Moon Desk: The Narendra Modi-led government’s drive to remake India as a Hindu nationalist state has instigated states of emergency since the 2019 national elections. Long-standing techniques in militarised governance habitual to the administration of India-administered Kashmir are being regularised across India as this new authoritarianism unfolds, unchecked by international attention or consequences.The targeting of independent media, massive corporate and economic corruption, increasing collapse of law and order, impunity laws, vengeful circulation of nationalist propaganda and hate speech, and political, gendered and sexualised violence are aggressively persistent. Human rights defenders, journalists, scholars, students, allies and their principled articulations are being criminalised as anti-national. The repression of caste-oppressed groups, foremost of Adivasis and Dalits, and the minoritisation of non-Hindu communities, is rampant. Calls to genocidal violence via the extermination of Muslims and dog whistles to foment vigilantism among Hindu nationalists, reverberate.
Uttar Pradesh has a population of approximately 200 million people, including 38 million Muslims. The incumbent head of state, Yogi Adityanath/Ajay Mohan Bisht, became chief minister in 2017 and was reelected in 2022. In a video that surfaced in 2014, Adityanath reportedly stated: “If [Muslims] take one Hindu girl, we’ll take 100 Muslim girls. If they kill one Hindu, we’ll kill 100 Muslims.”
Adityanath has supported various campaigns to weaken and override the rights of Muslims. This has emboldened Hindu nationalism, including far-right organisations such as the Rashtriya Swayamsevak Sangh, which in 2017 reportedly operated 8,000 shakhas or branches in UP. In 2018, RSS leader Mohan Bhagwat stated that the organisation was positioned to mobilise an army within three days. The Adityanath government began a process to withdraw 131 criminal cases against alleged perpetrators in the Hindu-led mass violence against Muslims in Muzaffarnagar in 2013, and in 40 of 41 Muzaffarnagar cases, including in four gang-rape cases, the accused were acquitted. In January 2019, the prime accused and 16 others out on bail in the 2015 lynching of Mohammad Akhlaq were seen cheering at the front of an Adityanath rally.

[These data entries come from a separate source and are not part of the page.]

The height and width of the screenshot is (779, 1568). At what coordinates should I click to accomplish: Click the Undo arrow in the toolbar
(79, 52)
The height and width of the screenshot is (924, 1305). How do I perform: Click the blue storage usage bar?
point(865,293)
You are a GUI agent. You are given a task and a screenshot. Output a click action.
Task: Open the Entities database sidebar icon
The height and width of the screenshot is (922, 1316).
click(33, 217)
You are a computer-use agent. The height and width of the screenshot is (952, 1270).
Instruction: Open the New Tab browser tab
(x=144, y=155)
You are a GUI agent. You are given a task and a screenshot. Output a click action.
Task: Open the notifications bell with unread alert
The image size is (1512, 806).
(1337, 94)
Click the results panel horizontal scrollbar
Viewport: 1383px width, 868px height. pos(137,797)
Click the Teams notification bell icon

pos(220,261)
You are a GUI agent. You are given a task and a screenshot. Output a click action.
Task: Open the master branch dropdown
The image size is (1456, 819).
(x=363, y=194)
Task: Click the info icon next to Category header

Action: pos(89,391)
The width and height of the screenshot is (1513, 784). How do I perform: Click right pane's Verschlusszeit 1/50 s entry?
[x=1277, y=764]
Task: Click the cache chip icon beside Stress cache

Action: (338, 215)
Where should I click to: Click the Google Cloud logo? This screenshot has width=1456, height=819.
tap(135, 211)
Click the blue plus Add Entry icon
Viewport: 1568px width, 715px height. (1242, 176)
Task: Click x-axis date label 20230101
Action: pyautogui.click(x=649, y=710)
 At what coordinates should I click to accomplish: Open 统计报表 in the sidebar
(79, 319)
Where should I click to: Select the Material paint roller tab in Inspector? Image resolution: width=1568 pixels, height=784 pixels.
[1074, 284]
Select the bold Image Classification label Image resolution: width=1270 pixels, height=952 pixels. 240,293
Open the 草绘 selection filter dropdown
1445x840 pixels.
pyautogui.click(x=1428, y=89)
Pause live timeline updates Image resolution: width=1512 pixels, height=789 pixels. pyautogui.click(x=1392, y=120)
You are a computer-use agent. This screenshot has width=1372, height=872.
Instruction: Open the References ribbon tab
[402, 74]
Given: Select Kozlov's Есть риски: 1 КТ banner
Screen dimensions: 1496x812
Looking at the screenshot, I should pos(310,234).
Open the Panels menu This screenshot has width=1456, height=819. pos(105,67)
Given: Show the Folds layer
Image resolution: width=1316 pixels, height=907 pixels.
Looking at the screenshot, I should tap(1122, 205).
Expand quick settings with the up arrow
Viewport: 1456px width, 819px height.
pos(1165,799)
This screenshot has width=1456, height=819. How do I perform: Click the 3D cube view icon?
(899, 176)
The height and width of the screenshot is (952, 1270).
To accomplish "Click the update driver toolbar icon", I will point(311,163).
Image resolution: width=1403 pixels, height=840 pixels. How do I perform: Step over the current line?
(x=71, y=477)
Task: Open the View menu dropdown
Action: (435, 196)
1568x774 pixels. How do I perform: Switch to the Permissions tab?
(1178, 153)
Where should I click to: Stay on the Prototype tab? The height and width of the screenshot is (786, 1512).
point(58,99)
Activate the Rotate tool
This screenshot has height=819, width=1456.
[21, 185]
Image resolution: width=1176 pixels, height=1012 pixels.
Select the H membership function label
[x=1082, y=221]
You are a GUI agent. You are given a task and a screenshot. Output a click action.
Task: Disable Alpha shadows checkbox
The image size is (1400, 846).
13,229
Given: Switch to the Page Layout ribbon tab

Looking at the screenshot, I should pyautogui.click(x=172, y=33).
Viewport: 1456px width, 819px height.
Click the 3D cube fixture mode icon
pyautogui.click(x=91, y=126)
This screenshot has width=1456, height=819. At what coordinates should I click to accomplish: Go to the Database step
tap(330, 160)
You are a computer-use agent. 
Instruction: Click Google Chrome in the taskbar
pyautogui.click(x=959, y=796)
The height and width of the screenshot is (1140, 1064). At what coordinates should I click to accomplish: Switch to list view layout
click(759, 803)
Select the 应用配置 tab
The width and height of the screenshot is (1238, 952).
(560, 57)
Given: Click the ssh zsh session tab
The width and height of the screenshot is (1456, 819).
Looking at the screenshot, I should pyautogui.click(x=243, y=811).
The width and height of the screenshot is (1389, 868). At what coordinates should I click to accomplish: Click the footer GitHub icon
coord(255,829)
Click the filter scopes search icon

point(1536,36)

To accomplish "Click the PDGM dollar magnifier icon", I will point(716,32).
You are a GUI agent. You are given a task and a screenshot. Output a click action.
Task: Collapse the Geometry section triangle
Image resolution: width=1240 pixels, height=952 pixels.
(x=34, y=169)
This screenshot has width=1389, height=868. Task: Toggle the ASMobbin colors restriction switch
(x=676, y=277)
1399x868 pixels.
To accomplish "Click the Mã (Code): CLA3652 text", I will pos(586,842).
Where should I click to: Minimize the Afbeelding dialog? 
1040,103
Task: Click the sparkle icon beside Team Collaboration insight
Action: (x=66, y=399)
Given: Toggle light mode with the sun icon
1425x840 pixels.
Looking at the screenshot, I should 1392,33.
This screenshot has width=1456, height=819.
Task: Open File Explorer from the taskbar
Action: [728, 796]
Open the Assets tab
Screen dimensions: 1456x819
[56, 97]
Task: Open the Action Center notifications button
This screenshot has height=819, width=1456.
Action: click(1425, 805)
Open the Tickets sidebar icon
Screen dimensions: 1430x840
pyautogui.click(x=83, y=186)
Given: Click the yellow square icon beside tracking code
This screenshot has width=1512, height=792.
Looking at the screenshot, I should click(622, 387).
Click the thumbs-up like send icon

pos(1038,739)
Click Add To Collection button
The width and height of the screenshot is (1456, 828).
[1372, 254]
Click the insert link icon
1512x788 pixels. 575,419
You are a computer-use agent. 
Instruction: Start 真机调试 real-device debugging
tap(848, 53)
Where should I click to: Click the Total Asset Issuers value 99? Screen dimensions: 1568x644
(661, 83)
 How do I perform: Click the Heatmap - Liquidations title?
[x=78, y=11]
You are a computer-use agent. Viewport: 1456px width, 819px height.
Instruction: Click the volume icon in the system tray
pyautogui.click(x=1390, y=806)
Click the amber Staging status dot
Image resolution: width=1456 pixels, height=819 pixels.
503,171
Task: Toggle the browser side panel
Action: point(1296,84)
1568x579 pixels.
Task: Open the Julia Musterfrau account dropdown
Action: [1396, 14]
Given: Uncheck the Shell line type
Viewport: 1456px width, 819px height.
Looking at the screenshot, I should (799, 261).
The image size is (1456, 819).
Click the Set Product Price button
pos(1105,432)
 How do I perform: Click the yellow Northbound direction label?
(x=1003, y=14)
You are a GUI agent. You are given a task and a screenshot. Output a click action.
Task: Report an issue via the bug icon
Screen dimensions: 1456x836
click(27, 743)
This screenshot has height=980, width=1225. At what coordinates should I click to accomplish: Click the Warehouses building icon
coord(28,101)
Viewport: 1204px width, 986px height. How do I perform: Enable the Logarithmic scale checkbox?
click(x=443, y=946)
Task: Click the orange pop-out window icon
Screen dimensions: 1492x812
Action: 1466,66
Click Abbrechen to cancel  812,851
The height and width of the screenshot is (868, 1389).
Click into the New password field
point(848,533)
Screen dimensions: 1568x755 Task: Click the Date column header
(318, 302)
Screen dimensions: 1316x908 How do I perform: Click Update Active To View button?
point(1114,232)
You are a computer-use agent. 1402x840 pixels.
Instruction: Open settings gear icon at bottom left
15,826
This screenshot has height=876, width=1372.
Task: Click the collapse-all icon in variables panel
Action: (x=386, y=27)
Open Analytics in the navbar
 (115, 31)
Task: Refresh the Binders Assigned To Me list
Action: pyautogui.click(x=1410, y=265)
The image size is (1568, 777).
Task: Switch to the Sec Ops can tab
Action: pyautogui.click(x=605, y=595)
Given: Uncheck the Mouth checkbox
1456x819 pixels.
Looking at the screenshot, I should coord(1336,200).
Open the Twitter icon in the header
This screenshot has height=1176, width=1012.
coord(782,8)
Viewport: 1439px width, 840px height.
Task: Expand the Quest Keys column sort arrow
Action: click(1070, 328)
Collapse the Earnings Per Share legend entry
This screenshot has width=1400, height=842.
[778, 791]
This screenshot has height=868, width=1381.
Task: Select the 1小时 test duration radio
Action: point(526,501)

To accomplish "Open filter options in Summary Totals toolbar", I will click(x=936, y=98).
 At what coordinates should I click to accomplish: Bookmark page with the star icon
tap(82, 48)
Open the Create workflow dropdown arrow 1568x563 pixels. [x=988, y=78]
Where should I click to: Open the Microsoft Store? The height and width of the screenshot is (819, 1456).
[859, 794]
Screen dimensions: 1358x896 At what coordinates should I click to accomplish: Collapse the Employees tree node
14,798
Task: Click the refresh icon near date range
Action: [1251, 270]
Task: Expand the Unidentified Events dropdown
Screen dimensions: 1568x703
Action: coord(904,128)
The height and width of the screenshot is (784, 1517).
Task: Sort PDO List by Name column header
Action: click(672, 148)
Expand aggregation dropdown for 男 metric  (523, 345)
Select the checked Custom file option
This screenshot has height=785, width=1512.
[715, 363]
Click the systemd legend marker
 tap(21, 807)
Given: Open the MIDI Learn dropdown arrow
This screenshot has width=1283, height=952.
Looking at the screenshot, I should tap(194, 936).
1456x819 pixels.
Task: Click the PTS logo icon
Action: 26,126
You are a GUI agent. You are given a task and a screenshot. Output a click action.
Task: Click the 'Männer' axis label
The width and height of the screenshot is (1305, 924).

An unnerving 23,612 events of riots/organised violence were reported in UP during 2017-2019, while 6,126 such events were reported in 2020, and 5,302 in 2021. In December 2018, four United Nations Special Rapporteurs wrote to the Government of India regarding extrajudicial killings by police officers in UP between March 2017, when the Bharatiya Janata Party government took power, and June 2018. Extrajudicial killings and custodial torture from March 19, 2017 to September 28, 2021 include “encounter” cases where police reportedly shot individuals in street protests and enacted custodial deaths, victimising individuals on the basis of their religion and caste. Women experienced violence, including in police custody. There is no reporting on LGBTIQA-identified persons. UP officials with alleged direct responsibility for extrajudicial killings and/or torture of civilians that took place between March 2017 and September 2021 include police personnel in the rank of Deputy Superintendent of Police, district level Superintendent of Police and Constable. Adityanath, the highest executive functionary in UP, is routinely also its Home Minister. The UP police is under the command of the Chief Minister, as the “law and order” portfolio is a state responsibility per the Indian Constitution. Police leadership includes the Principal Secretary, Additional Chief Secretary, and the Director General of Police. Any statement made by a Chief Minister which encourages the police to violate the law therefore may amount to an abetment of the crime. Punishment for abetment of an offence is customarily stringent and a Chief Minister may, therefore, be charged with abetment provided that the main offence is established.
In 2022, Prime Minister Modi attended Adityanath’s swearing-in ceremony. In December 2022, Adityanath reportedly asserted that opposition parties, the Congress and Aam Aadmi, “should be hanged” as they were impediments to India’s progress. In February 2023, Adityanath reportedly claimed that: “India is a Hindu Rashtra [nation], because every citizen of India is a Hindu.”
Absolute nationalism targets those marginalised across India, particularly its Muslim inhabitants. Making aggression ordinary presents violence as inevitable and, in the context of India’s emergence as a global player, crisis and militarisation as propitious to national enterprise. The use of hate and arbitrary power and calculated killings by Hindu nationalists reveal an ominous disregard for democracy, a forewarning of what is to come.